**Extracted information**
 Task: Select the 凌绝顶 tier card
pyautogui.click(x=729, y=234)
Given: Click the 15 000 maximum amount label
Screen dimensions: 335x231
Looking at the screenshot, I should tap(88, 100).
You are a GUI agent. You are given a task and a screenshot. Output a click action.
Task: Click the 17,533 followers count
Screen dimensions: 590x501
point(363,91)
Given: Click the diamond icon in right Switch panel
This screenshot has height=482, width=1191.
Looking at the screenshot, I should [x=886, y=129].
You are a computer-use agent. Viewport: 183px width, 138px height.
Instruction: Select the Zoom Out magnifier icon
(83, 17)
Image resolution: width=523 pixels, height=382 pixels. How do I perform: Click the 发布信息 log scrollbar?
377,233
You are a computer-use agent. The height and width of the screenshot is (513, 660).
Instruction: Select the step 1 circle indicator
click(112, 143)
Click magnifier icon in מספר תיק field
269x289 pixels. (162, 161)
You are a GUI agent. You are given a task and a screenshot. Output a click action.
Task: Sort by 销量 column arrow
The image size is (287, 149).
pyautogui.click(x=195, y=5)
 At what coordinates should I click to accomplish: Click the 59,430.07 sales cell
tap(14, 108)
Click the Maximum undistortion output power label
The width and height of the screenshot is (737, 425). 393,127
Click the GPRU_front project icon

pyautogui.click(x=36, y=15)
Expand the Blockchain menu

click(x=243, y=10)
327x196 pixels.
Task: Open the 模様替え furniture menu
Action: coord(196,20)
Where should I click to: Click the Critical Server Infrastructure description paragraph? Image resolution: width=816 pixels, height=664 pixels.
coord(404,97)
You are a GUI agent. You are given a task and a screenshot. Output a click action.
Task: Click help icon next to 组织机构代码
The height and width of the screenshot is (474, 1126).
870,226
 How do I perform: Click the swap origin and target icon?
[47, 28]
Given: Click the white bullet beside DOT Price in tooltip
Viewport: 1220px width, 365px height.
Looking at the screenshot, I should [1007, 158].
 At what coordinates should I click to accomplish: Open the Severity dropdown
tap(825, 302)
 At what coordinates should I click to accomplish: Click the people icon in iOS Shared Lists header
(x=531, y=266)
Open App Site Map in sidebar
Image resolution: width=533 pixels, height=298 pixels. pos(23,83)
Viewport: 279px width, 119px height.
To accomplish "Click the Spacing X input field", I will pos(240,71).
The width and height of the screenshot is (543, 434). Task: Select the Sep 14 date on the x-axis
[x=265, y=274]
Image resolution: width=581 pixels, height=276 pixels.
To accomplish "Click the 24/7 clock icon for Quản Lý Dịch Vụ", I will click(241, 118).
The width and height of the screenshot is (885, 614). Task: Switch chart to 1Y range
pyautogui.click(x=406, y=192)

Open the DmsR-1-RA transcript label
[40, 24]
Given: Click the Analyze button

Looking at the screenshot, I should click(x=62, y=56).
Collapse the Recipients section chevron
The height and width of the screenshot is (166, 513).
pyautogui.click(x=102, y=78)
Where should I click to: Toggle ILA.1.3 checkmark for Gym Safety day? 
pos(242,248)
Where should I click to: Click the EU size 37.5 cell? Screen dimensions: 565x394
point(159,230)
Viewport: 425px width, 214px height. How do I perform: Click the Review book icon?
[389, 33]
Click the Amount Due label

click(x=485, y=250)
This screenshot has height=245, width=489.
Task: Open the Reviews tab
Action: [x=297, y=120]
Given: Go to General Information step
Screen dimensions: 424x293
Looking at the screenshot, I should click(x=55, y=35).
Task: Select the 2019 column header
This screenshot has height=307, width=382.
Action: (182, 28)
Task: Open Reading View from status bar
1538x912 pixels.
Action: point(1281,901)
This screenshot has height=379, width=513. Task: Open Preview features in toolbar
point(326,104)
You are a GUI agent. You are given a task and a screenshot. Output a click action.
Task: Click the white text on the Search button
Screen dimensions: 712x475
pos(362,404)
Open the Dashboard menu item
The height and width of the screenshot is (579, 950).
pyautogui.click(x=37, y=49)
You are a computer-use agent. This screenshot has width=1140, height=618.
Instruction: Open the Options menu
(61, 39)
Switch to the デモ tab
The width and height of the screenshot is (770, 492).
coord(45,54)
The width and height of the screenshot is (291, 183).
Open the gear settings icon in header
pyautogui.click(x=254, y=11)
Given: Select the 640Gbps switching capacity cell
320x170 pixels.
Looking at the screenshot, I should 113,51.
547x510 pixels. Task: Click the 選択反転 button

**Exercise description**
Each line holding the word "column" must be copied from the data.

**Response to this task**
Task: Sort by 销量 column arrow
Task: Select the 2019 column header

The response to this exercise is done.